3. Friends. No matter, I usually always have a great time. My intention for lent has been to work on my introversion tendencies. I have learned so far that my characteristics and personality isn’t bad, but just not ideal in the American culture. Yet, while being so busy, one of the things I did sacrifice was my friends. It’s sad, because I miss them. Yesterday, I hung out with old and new friends, and let me say, I laughed till I cried and gave my abs a mini workout. Did you know laughing is a form of exercise? It’s in my book 🙂
4. Work. I’ve been busting my ass at work. For a while I was slacking, unmotivated, and frankly too tired to care. I don’t know what made me change (I think it was the fact I was less exhausted from yoga and early wake-up calls), but I’m glad I did. I feel better when I give my best. Almost as if I did a good deed for myself, coworkers, and managers. When you work hard, it shows, and people always appreciate. It’s your individuality affecting your team. And, we always laugh through the madness.

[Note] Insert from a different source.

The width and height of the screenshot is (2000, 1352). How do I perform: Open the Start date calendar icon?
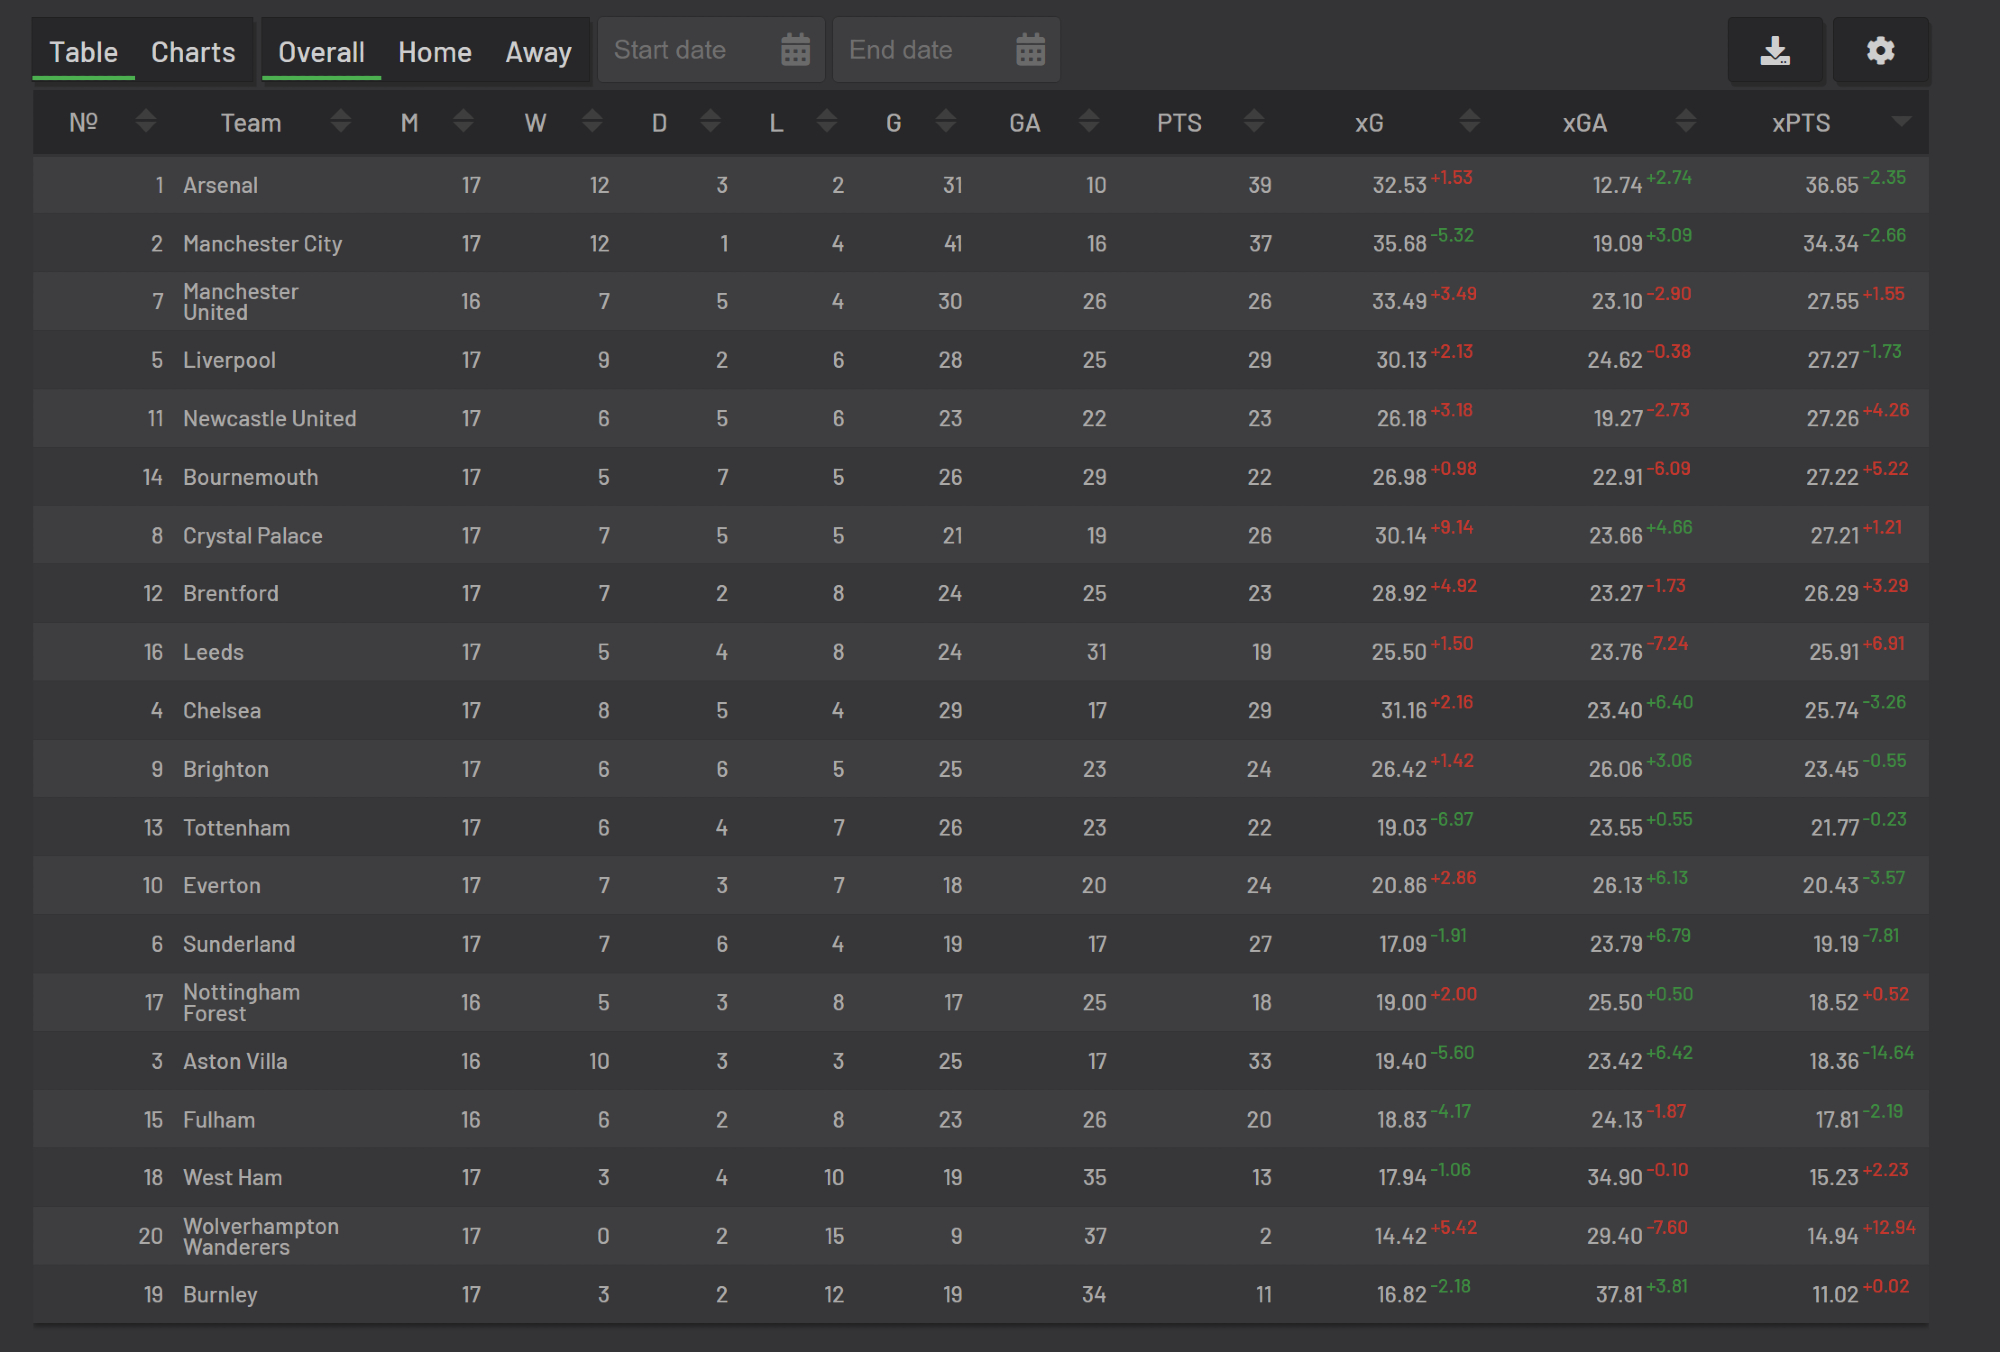(795, 50)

5. This weekend I watched Schindler’s List. Absolutely amazing. I am really not into violent movies (aka. corny action flicks or un-necessary gory films) but when it comes to history, documentaries, or real life, I love it. Give it meaning, importance, heart, and beauty. It’s a movie that makes you think and feel. I don’t cry during the torture or death scenes, I recognize it and respect it. What does make me cry? Scenes of generosity, community, and strength. In the end, that’s what always wins my heart. I highly recommend it.
6. I can’t skip breakfast.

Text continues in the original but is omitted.